Se ci soffermiamo avanti alle opere esposte, tutte rigorosamente intitolate dall’Autrice, vediamo come i personaggi dell’universo di Hana si muovono lievi cercando di staccarsi da terra per librarsi nel cielo. Impossibile non pensare al grande Chagall, pur nella diversità delle esperienze vissute.
Vi è una forte vena ironica, potente arma di difesa per non essere sopraffatti dal DRAMMA, sempre presente, anche solo nell’inconscio; la cultura e lo spirito yiddish emergono, quasi a far da sottofondo.
Nell’opera riprodotta nella copertina della brochure (portante il significativo titolo Voglio giocare ancora, mamma!) vediamo il Bambino desideroso di correre verso la Madre, ma, nello stesso tempo, egli si lascia suggestionare dalla musica che ode in lontananza, simboleggiata in quella specie di foglia illustrata da lettere e numeri, che tiene legata a sé con un filo. La scena si svolge sotto lo sguardo partecipe di un cagnolino nero.
Come un altro artista originale e significativo -incontrato lo scorso anno proprio in questi giorni-, Tobia Ravà, anche Hana (la quale peraltro collabora con Tobia) sviluppa un percorso simbolico, costruito su diversi piani di lettura, attraverso la ghematrià, il criterio di permutazione delle lettere in numeri in uso fin dall’antichità nell’alfabeto ebraico, secondo il quale ad ogni lettera corrisponde un numero, così come ogni successione alfabetica può considerarsi una somma aritmetica. L’artista ricrea i luoghi del reale servendosi di un linguaggio codificato riferito ai numeri relativi alla traslitterazione ghematrica delle 22 lettere che compongono l’alfabeto ebraico, che hanno dunque un significato etico, spirituale e numerologico. Per esempio, alla base della scena creata nell’opera prima nominata, notiamo il numero 42, traduzione numerica del vocabolo Imah (Mamma). La figura materna è spesso presente, pur volutamente non visibile, a cominciare dal quadro successivo Nostalgia (2003), dove il Bambino tocca una schematica Casa; la casa in Israele, vuota poiché la Mamma è morta. Le figure sono essenziali (sorta di “compromesso artistico” tra tradizione pittorica italiana e cultura ebraica), tese a superare la forza di gravità, in senso sia materiale che metaforico, a vantaggio di una dimensione spirituale.

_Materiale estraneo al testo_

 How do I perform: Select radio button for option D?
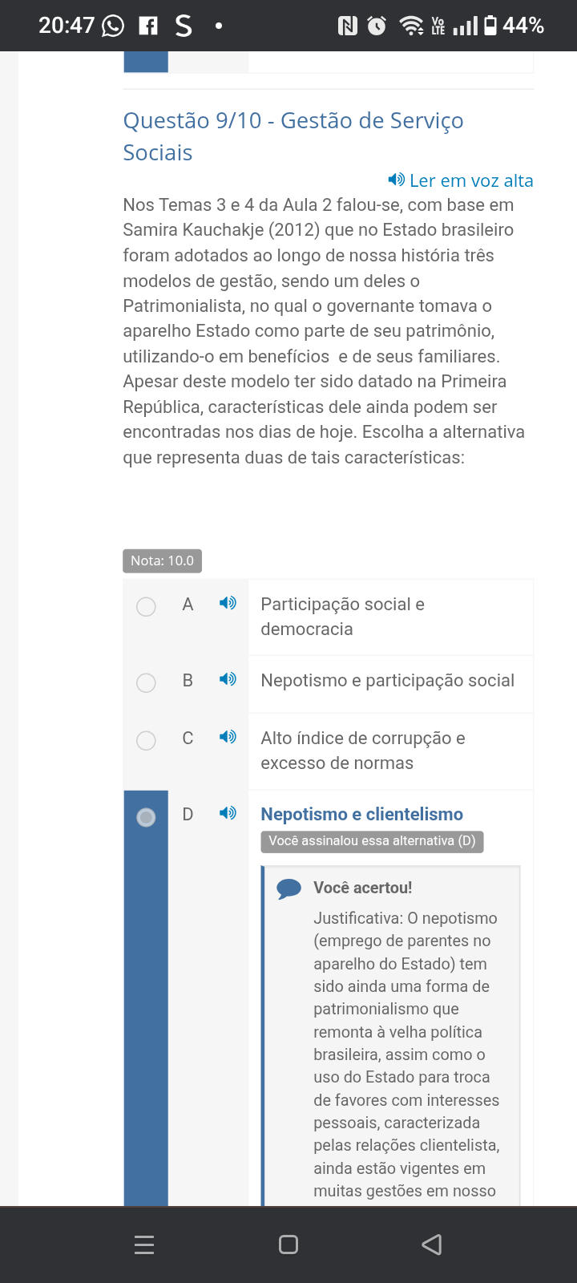(x=146, y=817)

In questo rapporto stretto tra numeri, lettere, parole emerge, come in una sorta di ordine cosmico (l’espressione è allitterante, non a caso!), l’eterna validità della scrittura, come fondamento di ogni cultura e pensiero.
Durante il viaggio in compagnia di Hana incontriamo stravaganti personaggi da favola, giocolieri, pianisti, animali colorati, cammelli (ecco il richiamo al Medio Oriente, la Terra dei Padri) e significativi cani, vasi di fiori che, non appena caduti, si rialzano, quasi spinti da una molla. Tra i colori declinati dall’Artista prevale il rosso.

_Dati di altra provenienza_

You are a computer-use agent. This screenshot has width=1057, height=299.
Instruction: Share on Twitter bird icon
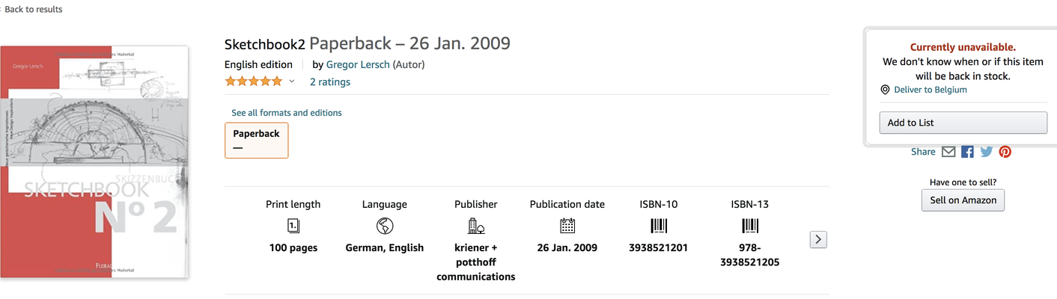[987, 152]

Il cane è umanizzato, sia che ricopra il ruolo di protagonista, come in Cane solo (2007); sia quello di osservatore. Notevole è Non voglio più giocare con voi (2005): un variopinto Toro (tradotto in numero: 506) protesta la propria opposizione ad ogni forma di violenza, a cominciare dalla corrida. A tale proposito mi ha colpito l’assonanza tra questo quadro di Hana Silberstein e le numerose opere di Pablo Picasso, peraltro attratto dai combattimenti nelle arene, centrate su tori, toreri e corride, che ho ammirato non più di due giorni fa nella sua città natale, mai dimenticata, l’andalusa Malaga.

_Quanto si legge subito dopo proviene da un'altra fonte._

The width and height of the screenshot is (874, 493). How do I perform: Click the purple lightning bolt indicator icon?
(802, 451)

Amore per gli animali -simpatetico, commovente- come espressione dell’amore per ogni essere vivo, reazione positiva all’assurdità dell’odio distruttore, che l’Artista porta nel profondo del proprio essere, nel suo codice genetico si può dire, a causa dell’esperienza vissuta dai suoi genitori.
Ma il messaggio, forte nei contenuti, porta una cifra espressiva leggera, delicata, con l’ombra di un melanconico sorriso. Un Poeta, un Pittore sulle ali di farfalla.